He committed suicide. And so that's pretty much how Nineveh fell. But there are rivers, the reference to rivers here, as I said in chapter 1 and verse 8, with an overflowing flood, he will make an utter end of its place, could certainly refer to the flooding of the rivers.
And then in
chapter 2, verse 6, it says the gates of the rivers are opened and the palace is dissolved. So this would be, no doubt, a reference to the actual events that later happened when Nineveh fell and the river Tigris taking the walls out. It says in chapter 2, verse 7, it is decreed, she shall be led away captive.
She shall be brought up. Her maid servants shall lead her,
as with the voice of doves, beating their breasts. Though Nineveh was of old, like a pool of water, now they flee away.
Halt, halt, they cry, but no one turns back. That is, they're fleeing.
And even if you call them, hey, stop running away, they're not going to stop.
They're going to not turn back. They're terrified. Take spoil, and even if they're armies, if they're soldiers flee and their commanders say, stop, come back, you know, don't run away.
They're going to ignore those orders and go. Take spoil of silver, take spoil of gold. There is no end of treasure or wealth of every desirable prize.
She is empty, desolate and waste.
The heart melts, which is a reference for being totally devoid of courage, and her knees shake. Much pain is in every side and all the faces are drained of color.

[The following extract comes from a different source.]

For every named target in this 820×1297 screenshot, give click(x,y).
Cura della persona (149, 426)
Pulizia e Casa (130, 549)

So here are several physiological
descriptions of fear. The heart melts, the knees shake, the faces are drained of color. They're terrified.
Where is the dwelling of the lions? Now this is a rhetorical question too. The
dwelling of the lions is no doubt a reference to Nineveh. And all these ancient Assyrian cities and so forth had statues of lions and things like that around their gates and so forth.
If you go to
the British Museum in London, you can actually see some of these statues that have been brought over and discovered by archaeologists. There's a lion imagery. It's extremely commonplace with these nations because lions were considered to be the, you know, the king of the beast.
Just like now,
when we think of them as the king of the beast, they were so regarded in ancient times too. Where is the dwelling of the lions and the feeding place of the young lions? Where the lion walked and the lioness and lion's cub and no one made them afraid. The lion tore in pieces enough for his cubs, killed for his lionesses, filled their caves with prey and his dens with flesh.
Now speaking figuratively, Assyria likened to a lion had torn up all kinds of nations
to feed themselves and their own kin. They conquered all the nations around them and plundered them and so forth. Now they had their time to, you know, maul and attack and consume other nations.
Now this is their time. Where are they now? Where are these lions now? They're gone.
Assyria's gone down.
Behold, I'm against you, says the Lord of hosts. I will burn your chariots in
smoke and the sword shall devour your young lions. I will cut off your prey from the earth and the voice of your messengers shall be heard no more.
Okay, finally, chapter three. We'll take this
rather quickly. Woe to the bloody city.
It is all full of lies and robbery. Its victims never,
its victim never departs. The noise of a whip, the noise of rattling wheels, of galloping horses, of clattering chariots, horsemen charge with bright sword and glittering spear.
There's a lot
of graphic imagery of the warfare in the streets and so forth in this particular book. There is a multitude of slain, a great number of bodies, countless corpses. They stumble over the corpses.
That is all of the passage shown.